* [What you have to do]: In the material below, how many lines contain "will"? Answer with the number alone.

* [Extracted information]:
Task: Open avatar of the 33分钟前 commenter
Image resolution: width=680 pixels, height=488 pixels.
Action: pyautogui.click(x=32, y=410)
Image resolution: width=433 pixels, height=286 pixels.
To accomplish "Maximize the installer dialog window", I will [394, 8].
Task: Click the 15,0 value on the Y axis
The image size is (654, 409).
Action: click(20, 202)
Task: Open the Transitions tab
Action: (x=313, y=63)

...

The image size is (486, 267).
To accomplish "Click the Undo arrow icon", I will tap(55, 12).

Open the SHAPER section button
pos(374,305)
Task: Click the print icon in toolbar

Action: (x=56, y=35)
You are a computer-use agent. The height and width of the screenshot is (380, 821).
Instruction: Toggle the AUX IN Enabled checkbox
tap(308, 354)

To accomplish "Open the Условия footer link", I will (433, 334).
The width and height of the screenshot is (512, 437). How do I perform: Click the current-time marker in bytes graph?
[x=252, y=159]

* * *

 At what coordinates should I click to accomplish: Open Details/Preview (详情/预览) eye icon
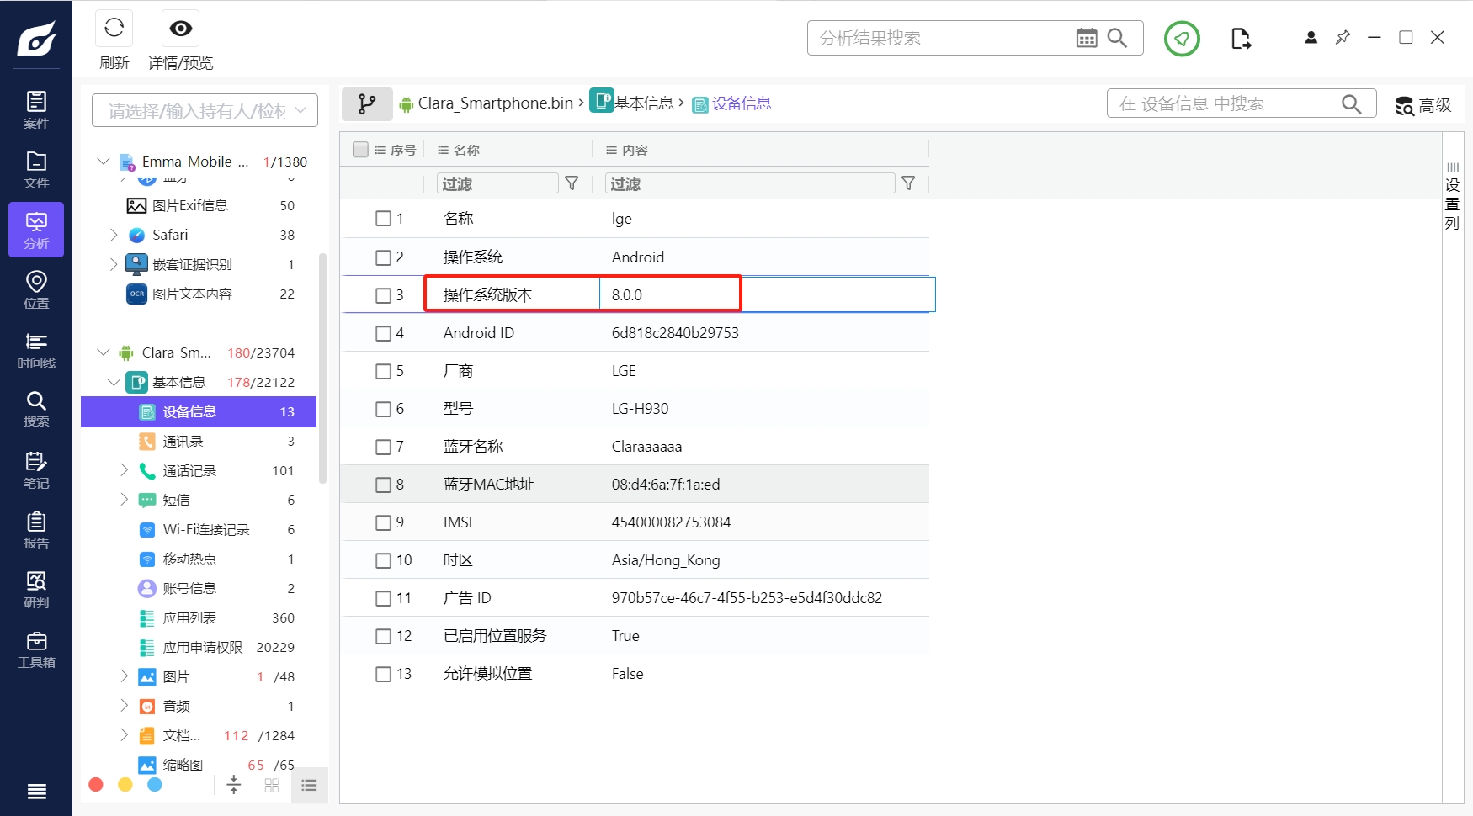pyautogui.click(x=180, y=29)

* [Problem solution]: 3